Wave measurements during three experiments at Tague Reef, St. Croix (U.S.V.I.) in April 1987 showed a net energy decrease across the reef profile of 65-71% between the forereef and crest, wave propagation to the backreef increased energy reduction to 78-88%. Tidally induced water depth changes (range of 0.3 m) increased wave energy dissipation by 15% between forereef and crest and 20% between forereef and backreef. Significant wave heights throughout the experiment were low (< 0.5 m) and exhibited a tidal modulation in the backreef or lagoon. Wave transmission over the reef averaged 0.46 and modulated by the tide (0.32 at low tide vs 0.62 at high tide).
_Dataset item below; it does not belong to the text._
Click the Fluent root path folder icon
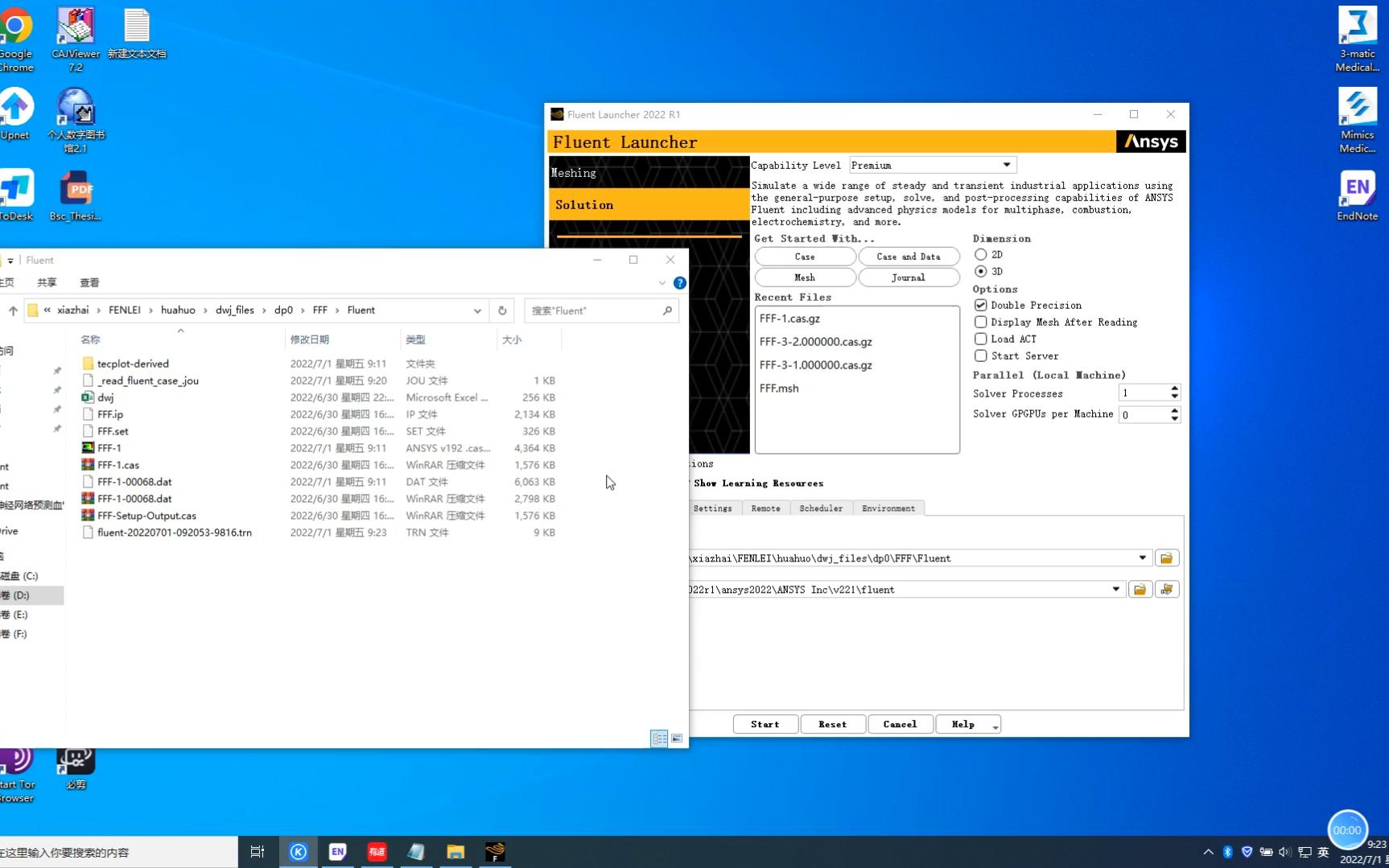Viewport: 1389px width, 868px height. 1140,590
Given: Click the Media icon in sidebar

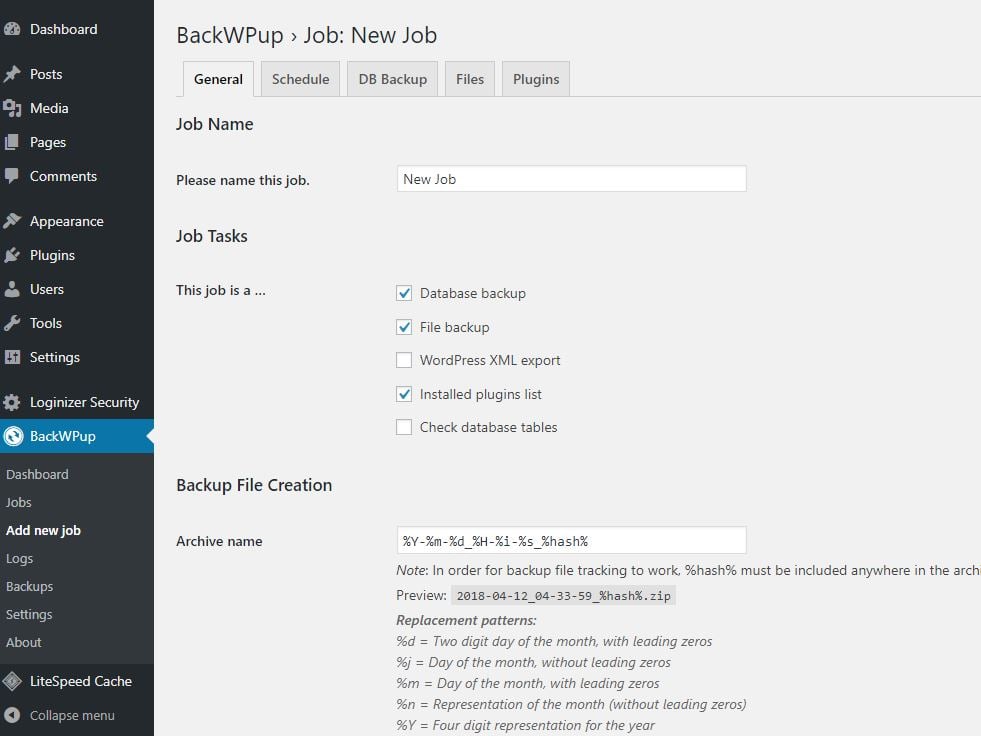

The spectral time-delay model applied to analyzed wave transformations across the reef produced attenuation coefficients that averaged 0.62 between 0.05 and 0.1 cps (20-10 s) and afterwards oscillate between 0.22 and 0.35. For waves between the forereef and backreef, the attenuation coefficients from the time-delay model decay exponentially between 0.05 and 0.1 cps, afterwards they oscillate between 0.13 and 0.2. The steady wave-energy model with bottom friction, essentially form drag, and wave breaking dissipation yield wave heights modulated by the tides and errors of < 19% in the crest and > 20% at the backreef. The model revealed that while frictional and wave-breaking dissipation are equally important, frictional dissipation is greater.